Patnaik writes that the “last few days have been a real eye-opener,” not just for the BJP but also their critics. He writes that the revocation of Article 370 was a “dress rehearsal”, which emboldened them to legislate the Citizenship Amendment Act. The “mass resistance” against the CAA has come “as a bolt from the blue for the government,” he writes.

Patnaik argues that the government has “beaten a temporary retreat, claiming that it had never mooted” the NPR, and that it has nothing to do with the NRC. However, the retreat “is only temporary” and the “BJP’s world-view does not admit making enduring concessions to the popular mood,” he writes.

On the question of damage to public property, Patnaik maintains that “apart from the element of reification it involves, namely that the people’s freedom must be made subservient to the task of preserving property, this argument is also reminiscent of colonial times”. These developments bring out two important points, he writes — first, “democracy requires not just decision-making on the majority rule, not just ‘government by discussion’, not just a set of universal and justiciable political and social rights, it requires all these, but above all it requires collective action for its defence.” Second, “individual rights can be enjoyed through collective action” and this “collective alone can be the means of ensuring the individual’s freedom”.

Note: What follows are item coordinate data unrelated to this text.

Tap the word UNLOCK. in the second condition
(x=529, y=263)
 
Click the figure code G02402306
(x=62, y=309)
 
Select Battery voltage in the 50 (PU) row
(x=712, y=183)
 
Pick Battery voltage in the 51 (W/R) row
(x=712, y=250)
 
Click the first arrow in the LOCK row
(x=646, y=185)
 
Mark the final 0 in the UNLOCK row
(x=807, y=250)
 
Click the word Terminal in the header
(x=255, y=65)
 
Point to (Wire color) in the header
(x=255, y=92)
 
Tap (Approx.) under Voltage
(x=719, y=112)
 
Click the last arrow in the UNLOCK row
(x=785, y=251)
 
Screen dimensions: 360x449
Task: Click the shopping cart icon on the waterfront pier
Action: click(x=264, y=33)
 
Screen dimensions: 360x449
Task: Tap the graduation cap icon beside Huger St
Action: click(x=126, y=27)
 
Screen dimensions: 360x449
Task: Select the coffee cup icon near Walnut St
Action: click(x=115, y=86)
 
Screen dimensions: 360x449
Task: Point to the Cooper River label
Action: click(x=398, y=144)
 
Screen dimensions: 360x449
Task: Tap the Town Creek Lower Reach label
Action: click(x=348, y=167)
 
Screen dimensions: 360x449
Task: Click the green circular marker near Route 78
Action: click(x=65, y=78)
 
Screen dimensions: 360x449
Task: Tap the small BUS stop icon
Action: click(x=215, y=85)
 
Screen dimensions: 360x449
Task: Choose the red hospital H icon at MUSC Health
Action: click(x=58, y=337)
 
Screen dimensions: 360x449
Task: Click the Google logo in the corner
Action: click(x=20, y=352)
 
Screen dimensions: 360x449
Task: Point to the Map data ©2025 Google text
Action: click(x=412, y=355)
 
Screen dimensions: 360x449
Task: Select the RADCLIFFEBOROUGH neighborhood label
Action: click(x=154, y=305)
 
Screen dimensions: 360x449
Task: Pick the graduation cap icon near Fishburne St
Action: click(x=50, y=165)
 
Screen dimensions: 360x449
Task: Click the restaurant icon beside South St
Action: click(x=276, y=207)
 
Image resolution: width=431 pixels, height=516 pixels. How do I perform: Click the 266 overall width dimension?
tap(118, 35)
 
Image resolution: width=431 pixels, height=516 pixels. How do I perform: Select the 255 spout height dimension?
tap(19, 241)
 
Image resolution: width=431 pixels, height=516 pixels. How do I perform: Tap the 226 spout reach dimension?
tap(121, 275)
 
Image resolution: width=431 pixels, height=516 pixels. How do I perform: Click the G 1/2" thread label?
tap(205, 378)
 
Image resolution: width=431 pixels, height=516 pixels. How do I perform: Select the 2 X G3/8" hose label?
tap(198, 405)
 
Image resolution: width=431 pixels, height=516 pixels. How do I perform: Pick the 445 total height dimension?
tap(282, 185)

A faulty service delivery system could thwart any rural stimulus

Himanshu | Associate professor, JNU & visiting fellow, Centre de Sciences Humaines, New Delhi

Mint

If the government seeks to provide stimulus to the rural economy, it needs to fix its “broken” delivery mechanism on welfare and development schemes, writes Himanshu.

While the government has bold claims of increasing transfers to the rural economy in the last five years, “consumption expenditure declined by almost 10% in rural areas, where most of the schemes were implemented”, he explains. NSO reports suggest the problem is “a broken delivery system and exaggerated claims of transfers by the government”, writes Himanshu. He cites the decline in consumption of LPG cylinder refills under the Ujjwala scheme or how less than one-fourth of farmers received full amounts of cash transfers under Pradhan Mantri Kisan Samman Nidhi Yojana as examples.

Major schemes suffer from “lack of financial and administrative support,” which means “fixing that delivery mechanism should be as big a priority as the need for increased spending through a rural stimulus package”, concludes Himanshu.

Back to the public sector?

Rathin Roy | Director, National Institute of Public Finance and Policy

Business Standard

Roy criticises the National Infrastructure Pipeline Report (NIP) recently released by the Ministry of Finance. The report is similar to a five-year plan that lists development projects and fiscal targets, however, “a lot of groundwork and hard analytics” is necessary if the report is to be viewed as credible, he writes.

“Of the Rs 102 trillion to be deployed through to FY25, 78 per cent is to be mobilised by the public sector and 22 per cent by the private sector,” explains Roy. This is a “major policy reversal” from the “realistic” public-private partnerships that existed earlier, he writes. It reflects a “Nehruvian aspiration” that does not regard the private sector as a dominant player and makes the government responsible for executing “investments at a far higher level of timeliness and efficiency than is presently the case”, he writes.

Also, the monitoring framework is “very general …[and] vague” with no clear picture of “how the states and the private sector will finance their part of the NIP”, writes Roy. The report seems to fall into the tradition of “indicative planning”, he concludes.